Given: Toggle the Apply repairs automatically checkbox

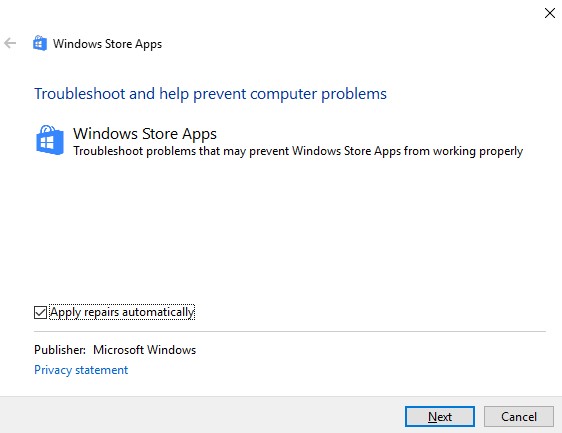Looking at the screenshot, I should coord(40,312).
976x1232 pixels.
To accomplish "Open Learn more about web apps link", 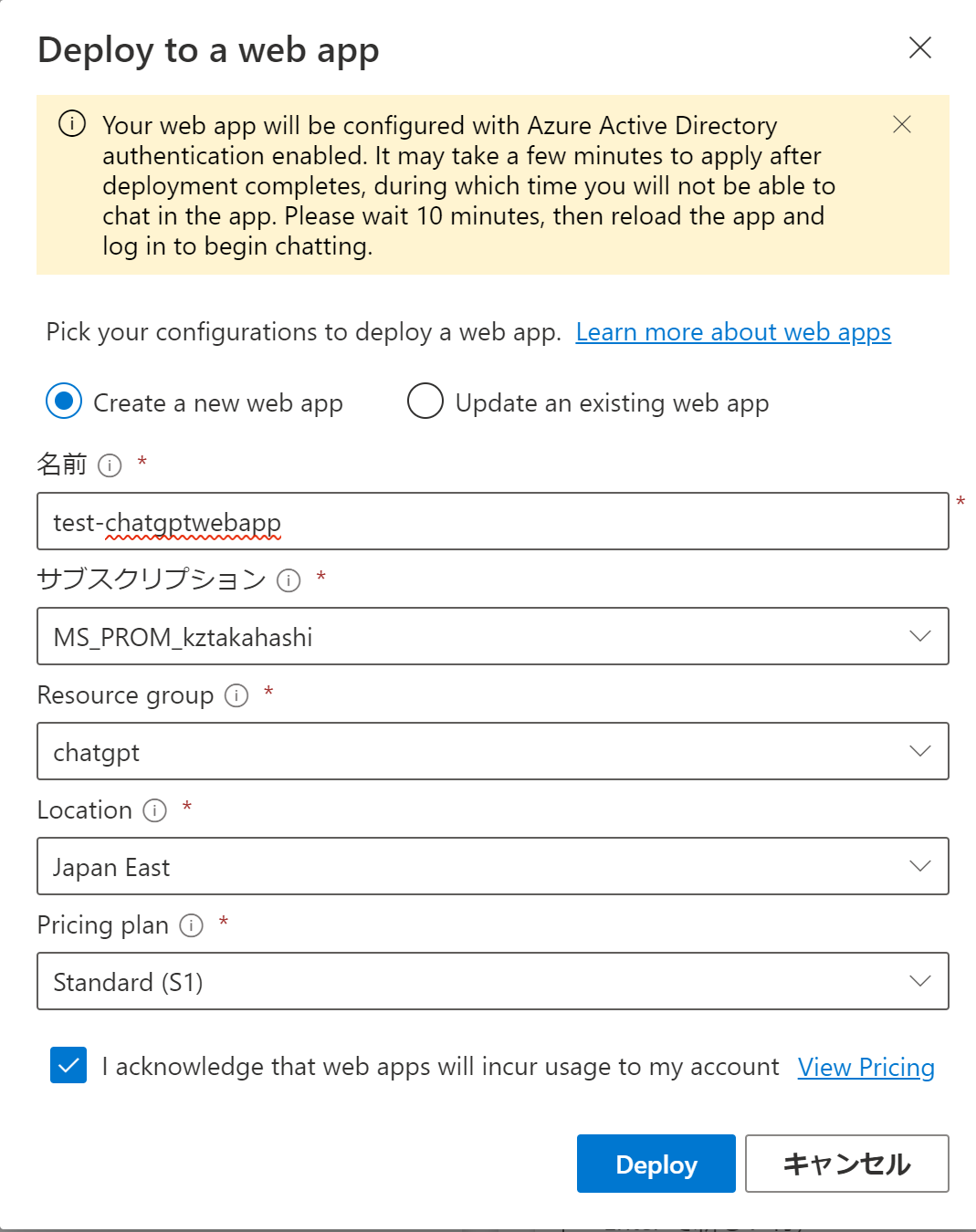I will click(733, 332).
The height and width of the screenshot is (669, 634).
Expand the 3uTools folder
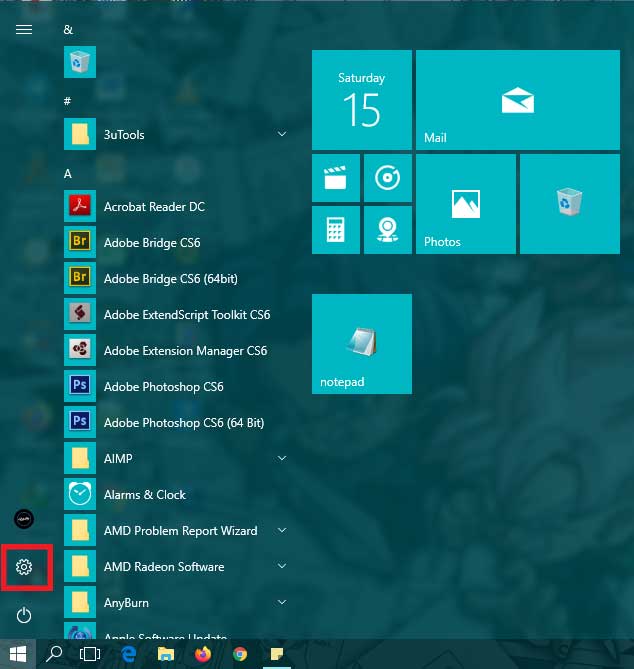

========================================

Write out exactly, and only, the lines from the line holding "The height and" through the end of the data, inclusive, without any pictures.

PROBLEM SOLUTION
The height and width of the screenshot is (669, 634).
Expand the 3uTools folder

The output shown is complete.